The Anna Phillips Foundation
- Abbreviation: APF
- Formation: 2019
- Legal status: Charity
- Purpose: Supporting individuals with trauma-related mental illness
- Headquarters: Swansea, Wales
- Founder: David Phillips
- Website: https://annaphillips.org

= The Anna Phillips Foundation =

Mental health charity

The Anna Phillips Foundation is a mental health charity in England and Wales. The charity aims to promote the wellbeing of individuals suffering from trauma-related mental illness, primarily through facilitating a variety of activities in nature.

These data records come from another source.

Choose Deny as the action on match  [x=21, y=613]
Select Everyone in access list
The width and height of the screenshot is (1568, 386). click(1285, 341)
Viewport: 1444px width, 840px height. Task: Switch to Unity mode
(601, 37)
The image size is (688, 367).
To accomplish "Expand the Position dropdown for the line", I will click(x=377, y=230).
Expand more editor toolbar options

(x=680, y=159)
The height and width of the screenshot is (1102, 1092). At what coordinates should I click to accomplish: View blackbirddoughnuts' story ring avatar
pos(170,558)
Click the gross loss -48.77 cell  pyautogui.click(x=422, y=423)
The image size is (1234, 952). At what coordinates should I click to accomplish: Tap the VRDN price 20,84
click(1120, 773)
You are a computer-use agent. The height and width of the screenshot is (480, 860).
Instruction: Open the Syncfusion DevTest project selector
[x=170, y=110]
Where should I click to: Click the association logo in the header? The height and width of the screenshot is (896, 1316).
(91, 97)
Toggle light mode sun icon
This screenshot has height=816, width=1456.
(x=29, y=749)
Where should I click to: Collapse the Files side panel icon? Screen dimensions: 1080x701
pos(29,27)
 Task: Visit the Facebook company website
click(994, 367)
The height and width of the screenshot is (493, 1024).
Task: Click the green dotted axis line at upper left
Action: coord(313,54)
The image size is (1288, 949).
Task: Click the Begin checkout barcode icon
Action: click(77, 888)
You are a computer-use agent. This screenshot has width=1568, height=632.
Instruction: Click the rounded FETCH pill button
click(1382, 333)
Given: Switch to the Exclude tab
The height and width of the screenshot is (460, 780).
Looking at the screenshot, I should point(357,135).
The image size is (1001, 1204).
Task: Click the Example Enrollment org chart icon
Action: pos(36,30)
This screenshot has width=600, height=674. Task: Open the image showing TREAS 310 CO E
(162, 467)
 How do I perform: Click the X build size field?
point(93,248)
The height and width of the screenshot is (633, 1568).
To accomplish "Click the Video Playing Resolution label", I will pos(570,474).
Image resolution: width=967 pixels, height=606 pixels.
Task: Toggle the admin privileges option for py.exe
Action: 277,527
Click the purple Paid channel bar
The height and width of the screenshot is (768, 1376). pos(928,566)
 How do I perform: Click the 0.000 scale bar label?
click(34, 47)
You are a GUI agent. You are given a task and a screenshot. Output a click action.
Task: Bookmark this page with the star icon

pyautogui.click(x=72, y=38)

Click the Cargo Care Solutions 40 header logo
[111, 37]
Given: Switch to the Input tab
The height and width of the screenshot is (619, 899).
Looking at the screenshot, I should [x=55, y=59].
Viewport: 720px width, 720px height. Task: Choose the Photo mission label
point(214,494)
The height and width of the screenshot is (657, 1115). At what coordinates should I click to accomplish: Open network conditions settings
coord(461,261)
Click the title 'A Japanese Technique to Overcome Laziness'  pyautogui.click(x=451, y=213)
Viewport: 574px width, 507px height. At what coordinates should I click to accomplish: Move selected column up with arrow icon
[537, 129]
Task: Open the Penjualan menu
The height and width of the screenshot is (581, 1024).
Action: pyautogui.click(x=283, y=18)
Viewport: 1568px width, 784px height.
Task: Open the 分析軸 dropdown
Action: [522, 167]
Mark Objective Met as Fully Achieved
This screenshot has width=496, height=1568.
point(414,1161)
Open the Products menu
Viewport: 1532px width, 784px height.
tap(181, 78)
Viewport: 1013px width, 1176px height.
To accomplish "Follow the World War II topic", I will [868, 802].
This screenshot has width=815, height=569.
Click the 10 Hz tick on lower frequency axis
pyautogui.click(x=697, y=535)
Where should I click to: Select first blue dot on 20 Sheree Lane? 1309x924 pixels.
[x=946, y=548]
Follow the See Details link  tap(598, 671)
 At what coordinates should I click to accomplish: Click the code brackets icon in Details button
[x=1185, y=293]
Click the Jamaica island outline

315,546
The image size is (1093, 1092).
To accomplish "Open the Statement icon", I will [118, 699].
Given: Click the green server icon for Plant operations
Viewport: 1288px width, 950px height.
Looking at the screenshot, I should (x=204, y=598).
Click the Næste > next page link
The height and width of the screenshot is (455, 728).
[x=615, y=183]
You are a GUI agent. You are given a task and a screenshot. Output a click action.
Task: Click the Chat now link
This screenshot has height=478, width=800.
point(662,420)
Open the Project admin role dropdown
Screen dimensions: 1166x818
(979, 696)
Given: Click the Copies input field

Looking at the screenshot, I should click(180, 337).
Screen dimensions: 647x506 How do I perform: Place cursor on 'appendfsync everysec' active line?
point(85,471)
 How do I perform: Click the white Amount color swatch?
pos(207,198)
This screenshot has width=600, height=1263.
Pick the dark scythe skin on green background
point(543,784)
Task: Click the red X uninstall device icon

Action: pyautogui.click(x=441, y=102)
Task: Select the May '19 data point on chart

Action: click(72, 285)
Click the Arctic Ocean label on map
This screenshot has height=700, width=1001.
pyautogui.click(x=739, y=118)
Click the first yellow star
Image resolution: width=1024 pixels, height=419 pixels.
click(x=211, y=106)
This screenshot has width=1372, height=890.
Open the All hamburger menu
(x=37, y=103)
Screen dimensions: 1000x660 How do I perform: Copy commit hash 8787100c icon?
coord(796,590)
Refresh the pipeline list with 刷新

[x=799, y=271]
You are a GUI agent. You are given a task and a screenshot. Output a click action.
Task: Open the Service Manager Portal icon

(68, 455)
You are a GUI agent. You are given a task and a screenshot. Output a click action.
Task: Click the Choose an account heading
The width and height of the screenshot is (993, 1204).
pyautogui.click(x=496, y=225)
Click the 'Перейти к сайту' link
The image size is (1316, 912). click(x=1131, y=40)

The Anna Phillips Foundation collaborates with researchers specializing in traumatic stress to develop research into how the natural world can help individuals recover from their trauma and associated mental health challenges. The foundation also campaigns to enhance public awareness and understanding of environmental factors contributing to self-harm and suicide.

== History ==
Following the death of his daughter, Anna Phillips, in June 2015, David Phillips founded the Anna Phillips Foundation in 2019. The foundation was set up in Anna's memory to support people with trauma-related mental health challenges through organized nature-based activities.

== Focus ==
The Anna Phillips Foundation operates within three main areas of focus:

Organizing outdoor activities

Individuals are referred by their counsellor, therapist or medical practitioner for outdoor activities. Shared decision-making plays a key role in the process; clients actively participate in deciding which activities are achievable and within their window of tolerance.

Research collaboration for trauma recovery

The foundation collaborates with researchers to advance the understanding of how nature-based activities can aid recovery from trauma. This includes people who have been diagnosed with post-traumatic stress disorder (PTSD), complex post-traumatic stress disorder (cPTSD), or those displaying symptoms of trauma. The research also covers individuals displaying early symptoms of psychosis, prolonged grief disorder and those struggling with the effects of bereavement.

Enhancing public awareness and understanding

The Anna Phillips Foundation works to achieve a greater public awareness and understanding of the societal causes of self-harm, suicide and mental illness.

== Partnerships ==
The foundation has developed partnerships with organisations to provide non-medical solutions for individuals recovering from trauma-related mental health challenges. Notable partners include WCVA, the Betsi Cadwaladr University Health Board and Bangor University.